# Colony Collaspe, I have lost 70 Percent of Hives in Last Month.



## jdmidwest (Jul 9, 2012)

4th year beekeeper here. Started with a hive in 2012, added 2 nucs in spring 2013. I have done walk away splits and bought 4 queens since to grow the apiary into its peak last fall of 19 hives. Ten hives in backyard and 9 hives at our farm 50 miles away.

Farm hives took a hit last fall and winter, down to 4 hives there. Hives in backyard at the house where I could keep an eye on made it thru the winter with only one weak one in the bunch. It failed in May leaving me nine.

I gathered honey in the middle of July from the 9 hives at the house and the 4 at the farm. All hives seemed to be doing pretty good. Then one hive at the house started getting robbed and a massacre of bees in front of it. I reduced all the rest to winter entrances to keep things calm. Next week, another one robbed out. Next week, another one robbed out. Next week, another one robbed out. This week, 2 gone. I only have 3 left in back yard.

All but the last had good stores of nectar and honey. There was a pile of bees killed in front of the hives, but no capped brood in the comb. The last hive had some spotty brood on 2 or 3 frames, but looked like normal brood, no disease. The last hive must have been empty and without stores, no torn cappings or comb.

Now for the rest of the story.

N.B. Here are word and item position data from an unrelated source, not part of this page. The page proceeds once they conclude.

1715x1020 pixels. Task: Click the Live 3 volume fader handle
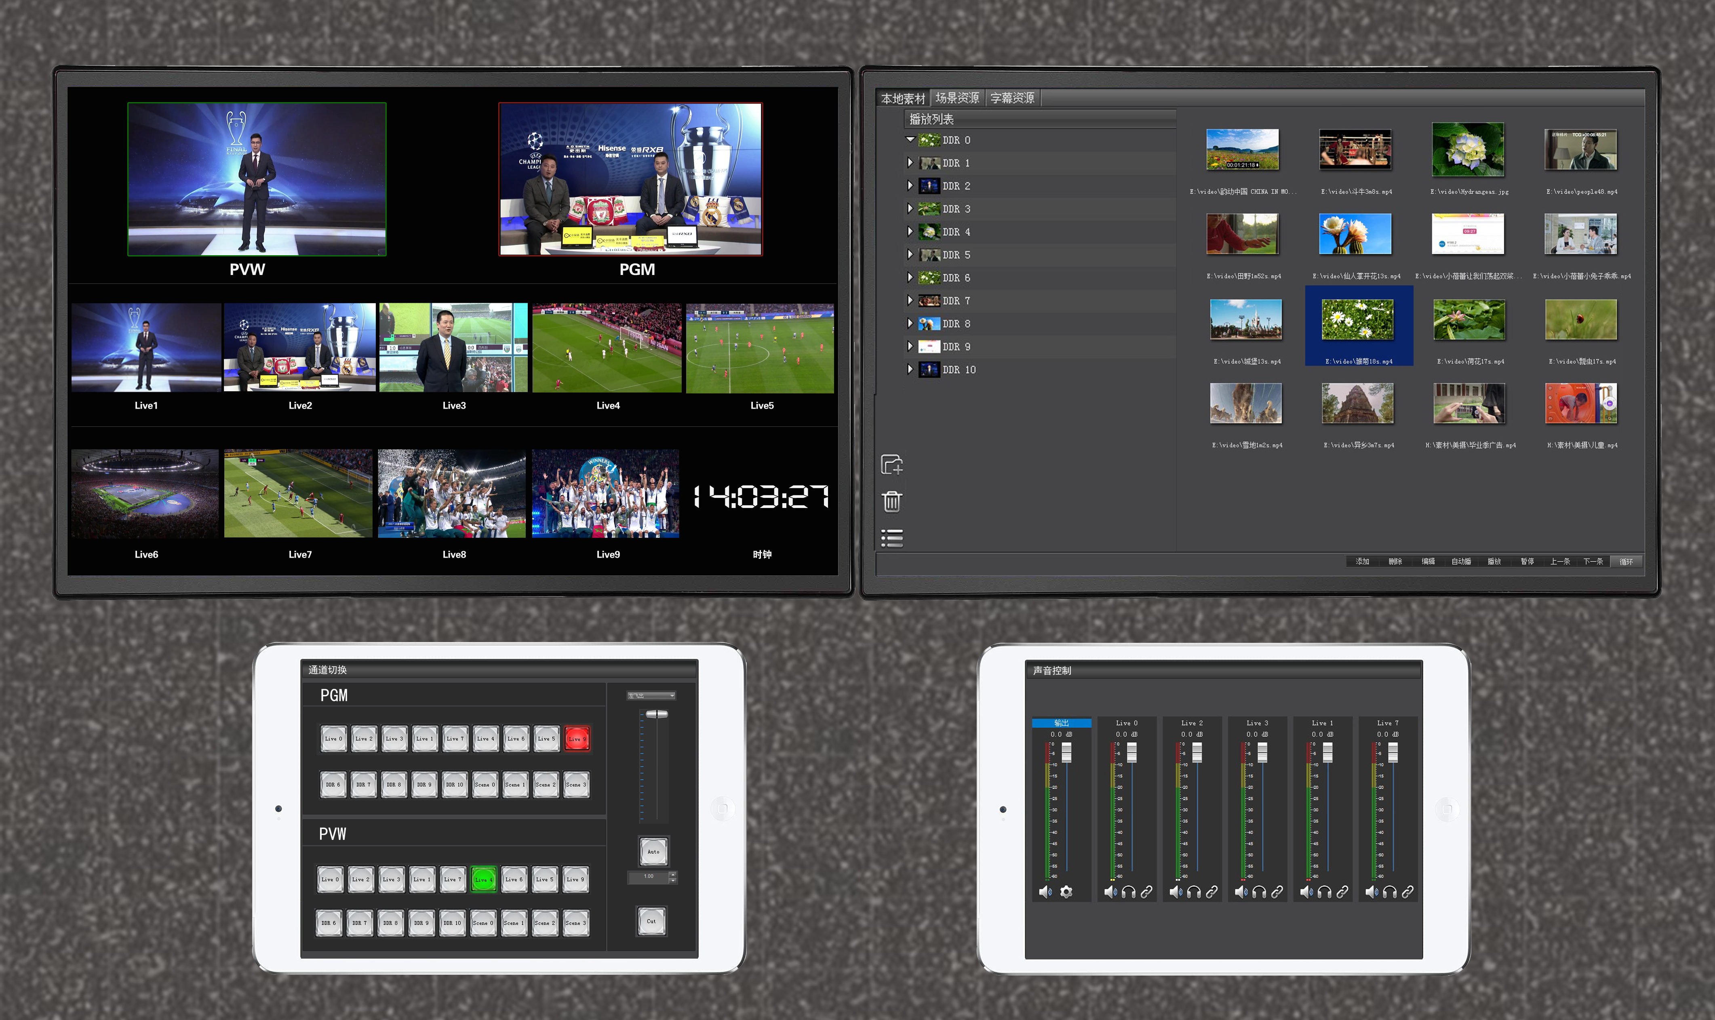pos(1262,753)
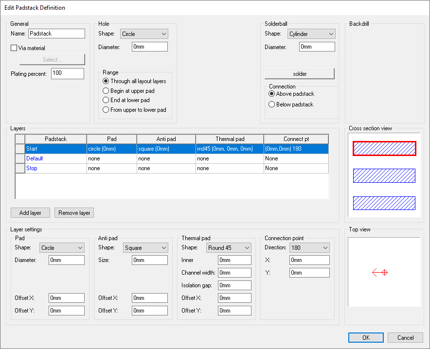Screen dimensions: 430x349
Task: Change the connection point Direction
Action: [309, 247]
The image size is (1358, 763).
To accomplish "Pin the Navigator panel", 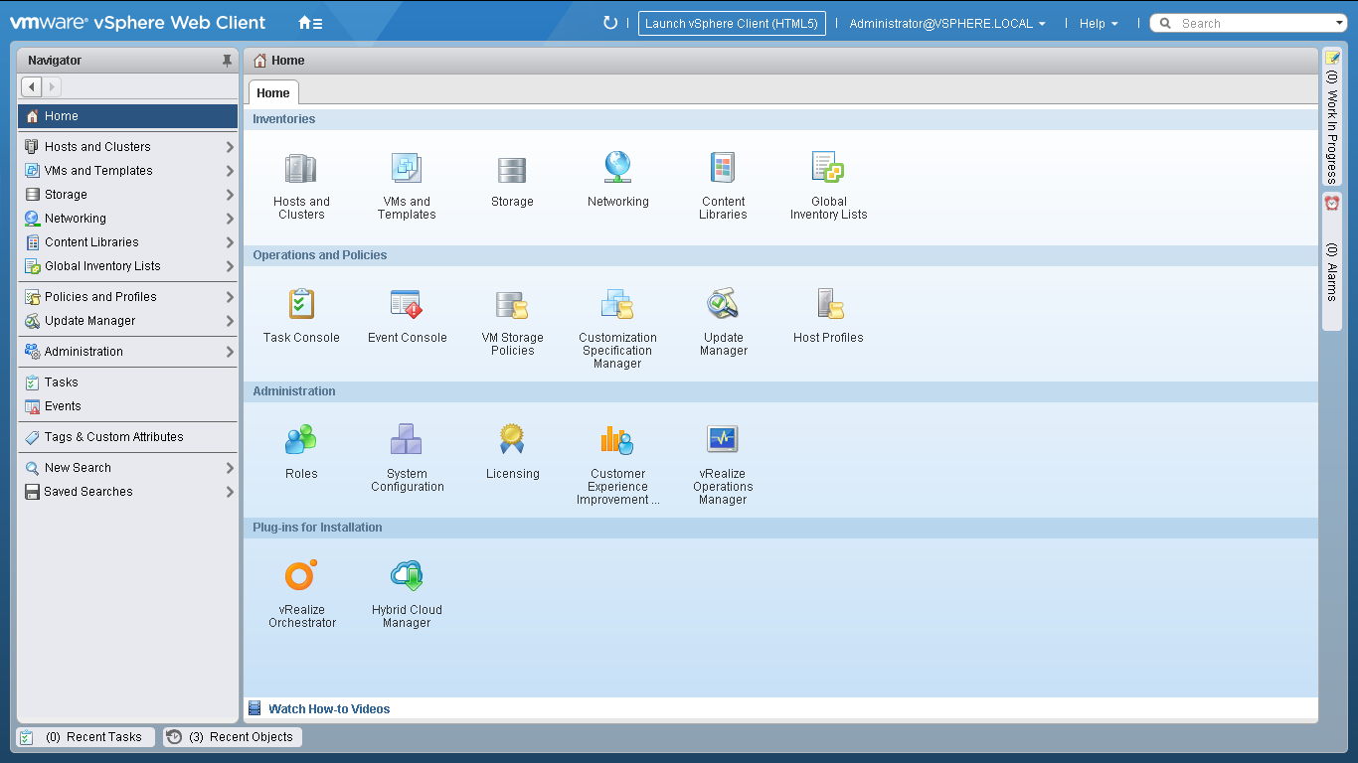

I developed cancer last winter and had a pretty intensive surgery. Having been thru enough pain for the year, I really let the bees ride this spring. I did not do splits or inspections. I just added supers and let them do their thing. All queens should have been at least 2 years old or last years queens. There may have been swarming, I did not keep on top of it. I really thought if I left them alone, they may make a good crop of honey. But that was dismal.

I think most may have swarmed. I think, they may have failed to make a queen and just petered out as the bees remaining got older. We had a few cold snaps and swarming started early this year. Then we had a June dearth which was odd.

Can anyone think of any disease this time of year that may have caused this?


----------



## DaisyNJ (Aug 3, 2015)

First, sorry about your personal situation and hope you beat it. 

First year, but saw one Nuc go from healthy to severe DWV infection and it finally took the queen with it, population slowly dwindled for couple of months. They built comb and put nectar away more than any other Nuc the backyard. 

So, what, if anything, was done for mites/ treatments ? 

Someone here mentioned that you could send dead bees to USDA for analysis. Its free and that may tell you something.


----------



## whiskers (Aug 28, 2011)

I have no advice for you, but I will hope you have a good outcome with that cancer thing.
Bill


----------



## GZB (Jan 29, 2013)

My 2000 mile assessment is that you harvested too much honey and they starved enough to kill each other in robbing raids. Take it with a shaker of salt. It's dry as all get out here and I didn't dare harvest honey this summer, so it colors my judgement.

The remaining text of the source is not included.